When we say to do Biu Jee one should move speedily, it can mean different things. In one scenario of “speedy” elbowing (Common mechanism 1 in the post Kneeing Elbow in Biu Jee – Tangential Force and Sucking in Whirlpool Analogy), the arm does so by travelling at high speed throughout a very noticeable distance. Because the distance is noticeable, we can see the “fastness”. Then we perceive that this move is speedy, and since speed means power, this elbowing must be too powerful to be blocked. At this point, let’s derail to consider the difference between speed and acceleration with regard to momentum.
“Momentum measures the ‘motion content’ of an object, and is based on the product of an object’s mass and velocity…… Force, on the other hand, is the push or pull that is applied to an object to CHANGE its momentum.“ * That is to say, in order to experience a force, the speed of the object must change (thus a change in momentum), by accelerating (giving out force) or decelerating (being stopped by a force).

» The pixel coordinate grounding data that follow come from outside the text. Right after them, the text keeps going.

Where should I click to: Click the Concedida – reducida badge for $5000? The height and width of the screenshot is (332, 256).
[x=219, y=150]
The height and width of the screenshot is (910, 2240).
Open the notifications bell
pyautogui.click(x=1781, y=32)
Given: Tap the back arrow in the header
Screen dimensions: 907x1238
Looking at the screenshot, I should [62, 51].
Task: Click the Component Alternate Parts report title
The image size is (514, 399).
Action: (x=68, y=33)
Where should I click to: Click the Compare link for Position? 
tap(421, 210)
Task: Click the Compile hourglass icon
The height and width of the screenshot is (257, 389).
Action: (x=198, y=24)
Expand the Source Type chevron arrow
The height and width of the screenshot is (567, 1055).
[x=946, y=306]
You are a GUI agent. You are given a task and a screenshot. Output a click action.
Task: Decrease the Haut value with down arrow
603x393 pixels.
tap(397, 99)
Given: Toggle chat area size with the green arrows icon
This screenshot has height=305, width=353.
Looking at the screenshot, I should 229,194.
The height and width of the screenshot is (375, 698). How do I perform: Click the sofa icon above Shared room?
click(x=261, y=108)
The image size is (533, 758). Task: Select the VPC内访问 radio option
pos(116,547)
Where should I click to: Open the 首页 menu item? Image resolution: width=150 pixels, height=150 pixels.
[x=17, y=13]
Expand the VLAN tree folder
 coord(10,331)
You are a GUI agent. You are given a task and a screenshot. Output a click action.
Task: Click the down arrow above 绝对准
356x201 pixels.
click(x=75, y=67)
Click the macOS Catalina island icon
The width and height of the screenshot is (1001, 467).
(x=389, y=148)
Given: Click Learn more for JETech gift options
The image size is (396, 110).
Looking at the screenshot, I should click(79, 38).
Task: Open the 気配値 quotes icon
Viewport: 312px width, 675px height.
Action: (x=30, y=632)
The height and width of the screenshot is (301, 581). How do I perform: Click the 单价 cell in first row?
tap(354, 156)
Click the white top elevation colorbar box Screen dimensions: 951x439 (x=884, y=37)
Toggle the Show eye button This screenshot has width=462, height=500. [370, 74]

This is commonly notated as F=ma.
In the above scenario, the elbowing arm, which is both the initiator and traveller of the movement, looks very fast when travelling a noticeable distance. Over that high-speed range of distance, the speed is high but it doesn’t equate to a high acceleration (change of speed) too. When the travelling forearm lands on the target or being blocked in the course, its change of speed is indeed high (greatly reduced) but it is a deceleration caused by the blocking, and its resulting force is actually a reactionary force to that blocking force. This is so because the directions of its speed (being the traveller) and acceleration (being the initiator) are the same. Force in direction opposite to it can directly cause deceleration, cancelling out and finally overriding its acceleration, unless the latter is overwhelmingly greater than the former.
In the whirlpool-type elbowing, the initiator (the upper centre) and the traveller (the arm) are separate, so are the initiating acceleration and the travelling speed. The change in the traveller speed is caused by the spinning initiator “angular” acceleration. It is “angular” because it is from the centre rotating the arm at its “periphery”, such that the direction of the acceleration at the periphery is always changing and not at the opposite to the blocking force, making it hard to be stopped (decelerated). A high angular acceleration in the centre can readily give out great peripheral acceleration (and thus great force there at tangent) within very short peripheral distance. The distance travelled by the arm is then not that noticeable, possibly seen as “not speedy”. Biu Jee performed in this way is better described as speedy in terms of high acceleration in contrast to high speed. Nevertheless, it is up to you whether to let the arm travel a noticeable distance, as far as the “angular” acceleration in the centre is “speedy”!